Calling Clojure from .NET

醉酒当歌 提交于 2019-12-02 18:06:47

I was able to get it to work doing the following:

First I changed your code a bit, I was having trouble with the namespace and the compiler thinking the dots were directories. So I ended up with this.

(ns hello
  (:require [clojure.core])
  (:gen-class
   :methods [#^{:static true} [output [int int] int]]))

(defn output [a b]
  (+ a b))

(defn -output [a b]
  (output a b))

(defn -main []
  (println (str "(+ 5 10): " (output 5 10))))

Next I compiled it by calling:

Clojure.Compile.exe hello

This creates several files: hello.clj.dll, hello.clj.pdb, hello.exe, and hello.pdb You can execute hello.exe and it should run the -main function.

Next I created a simple C# console application. I then added the following references: Clojure.dll, hello.clj.dll, and hello.exe

Here is the code of the console app:

using System;

namespace ConsoleApplication1
{
    class Program
    {
        static void Main(string[] args)
        {
            hello h = new hello();
            System.Console.WriteLine(h.output(5, 9));
            System.Console.ReadLine();
        }
    }
}

As you can see, you should be able to create and use the hello class, it resides in the hello.exe assembly. I am not why the function "output" is not static, I assume it's a bug in the CLR compiler. I also had to use the 1.2.0 version of ClojureCLR as the latest was throwing assembly not found exceptions.

In order to execute the application, make sure to set the clojure.load.path environment variable to where your Clojure binaries reside.

Hope this helps.

Dax Fohl

I'd argue you should take another tack on this. All that gen-class stuff only exists in clojure as a hack to tell the compiler how to generate wrapper Java/C# classes around the native clojure reflective-dynamic variables.

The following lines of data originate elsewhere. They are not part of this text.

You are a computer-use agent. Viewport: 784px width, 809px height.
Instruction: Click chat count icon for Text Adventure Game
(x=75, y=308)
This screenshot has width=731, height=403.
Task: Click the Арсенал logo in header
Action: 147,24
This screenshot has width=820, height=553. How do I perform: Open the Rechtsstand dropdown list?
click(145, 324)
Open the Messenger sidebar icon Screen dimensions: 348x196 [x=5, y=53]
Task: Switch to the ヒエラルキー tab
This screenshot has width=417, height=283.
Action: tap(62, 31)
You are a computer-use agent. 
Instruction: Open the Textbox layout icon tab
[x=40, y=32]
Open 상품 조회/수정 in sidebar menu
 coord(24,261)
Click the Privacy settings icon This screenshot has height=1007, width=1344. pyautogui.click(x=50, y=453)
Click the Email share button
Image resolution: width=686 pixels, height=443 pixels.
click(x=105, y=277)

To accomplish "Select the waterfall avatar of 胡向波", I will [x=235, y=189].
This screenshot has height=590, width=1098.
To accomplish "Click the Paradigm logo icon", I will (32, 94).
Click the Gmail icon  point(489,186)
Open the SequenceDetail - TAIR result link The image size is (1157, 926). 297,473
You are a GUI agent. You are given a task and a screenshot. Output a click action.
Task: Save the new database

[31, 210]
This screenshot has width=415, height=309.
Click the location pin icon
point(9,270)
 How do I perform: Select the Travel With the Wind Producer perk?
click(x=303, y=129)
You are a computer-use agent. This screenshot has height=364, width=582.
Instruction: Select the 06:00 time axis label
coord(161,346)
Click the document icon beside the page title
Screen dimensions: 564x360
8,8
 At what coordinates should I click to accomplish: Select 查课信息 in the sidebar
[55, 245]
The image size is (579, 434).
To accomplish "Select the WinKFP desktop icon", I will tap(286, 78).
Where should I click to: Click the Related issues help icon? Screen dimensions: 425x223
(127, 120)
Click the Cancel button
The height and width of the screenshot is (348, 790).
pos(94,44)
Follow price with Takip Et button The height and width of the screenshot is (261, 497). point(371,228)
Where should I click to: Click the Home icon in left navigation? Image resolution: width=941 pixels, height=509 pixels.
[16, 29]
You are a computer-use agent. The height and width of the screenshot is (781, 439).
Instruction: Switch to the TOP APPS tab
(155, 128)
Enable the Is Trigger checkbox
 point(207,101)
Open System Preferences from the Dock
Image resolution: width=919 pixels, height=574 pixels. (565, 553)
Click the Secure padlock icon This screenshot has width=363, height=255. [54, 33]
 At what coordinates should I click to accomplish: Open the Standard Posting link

I think it's better do all the "class" stuff in C# and keep your clojure code more native. Your choice. But if you want to go this way, write a wrapper like this:

using System;
using clojure.lang;

namespace ConsoleApplication {
    static class Hello {
        public static int Output(int a, int b) {
            RT.load("hello");
            var output = RT.var("code.clojure.example.hello", "output");
            return Convert.ToInt32(output.invoke(a, b));
        }
    }
}

That way your C# can look like normal C#

using System;

namespace ConsoleApplication {
    class Program {
        static void Main() {
            Console.WriteLine("3+12=" + Hello.Output(3, 12));
            Console.ReadLine();
        }
    }
}

And the clojure can look like normal clojure:

(ns code.clojure.example.hello)

(defn output [a b]
  (+ a b))

This will work whether you compile it or just leave it as a script. (RT.load("hello") will load the script hello.clj if it exists, or otherwise it'll load the hello.clj.dll assembly).

This allows your clojure to look like clojure and your C# to look like C#. Plus it eliminates the static method clojure interop compiler bug (and any other interop bugs that may exist), since you're completely circumventing the clojure interop compiler.